**Provided information**:
_ _ _ _

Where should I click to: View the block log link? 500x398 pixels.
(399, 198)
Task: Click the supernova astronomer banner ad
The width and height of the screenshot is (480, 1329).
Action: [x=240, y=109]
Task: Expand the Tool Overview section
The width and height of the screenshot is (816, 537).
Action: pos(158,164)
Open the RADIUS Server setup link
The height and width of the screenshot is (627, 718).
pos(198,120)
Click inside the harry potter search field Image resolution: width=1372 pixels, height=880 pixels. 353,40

_ _ _ _

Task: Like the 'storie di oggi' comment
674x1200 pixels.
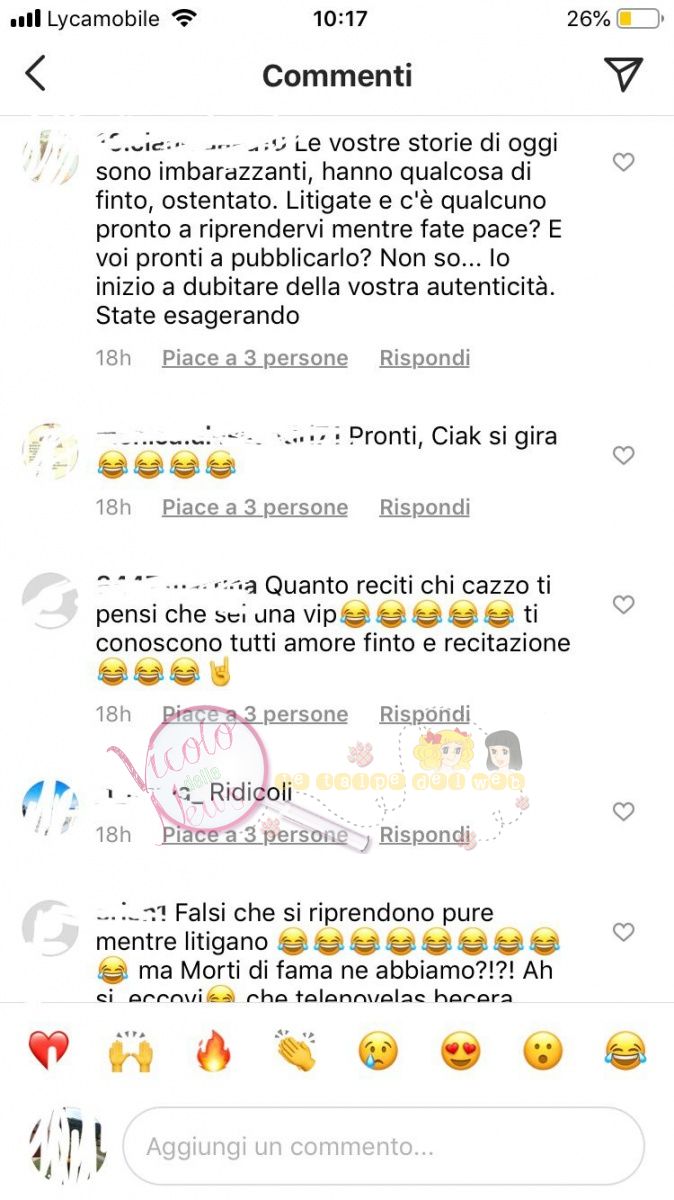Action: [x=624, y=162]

_ _ _ _

**What you will do**:
Looking back over the data above, restate word for word the lines that begin at the line with "Where should I" and end at the line with "Click inside the", inclusive.

**Answer space**:
Where should I click to: View the block log link? 500x398 pixels.
(399, 198)
Task: Click the supernova astronomer banner ad
The width and height of the screenshot is (480, 1329).
Action: [x=240, y=109]
Task: Expand the Tool Overview section
The width and height of the screenshot is (816, 537).
Action: pos(158,164)
Open the RADIUS Server setup link
The height and width of the screenshot is (627, 718).
pos(198,120)
Click inside the harry potter search field Image resolution: width=1372 pixels, height=880 pixels. 353,40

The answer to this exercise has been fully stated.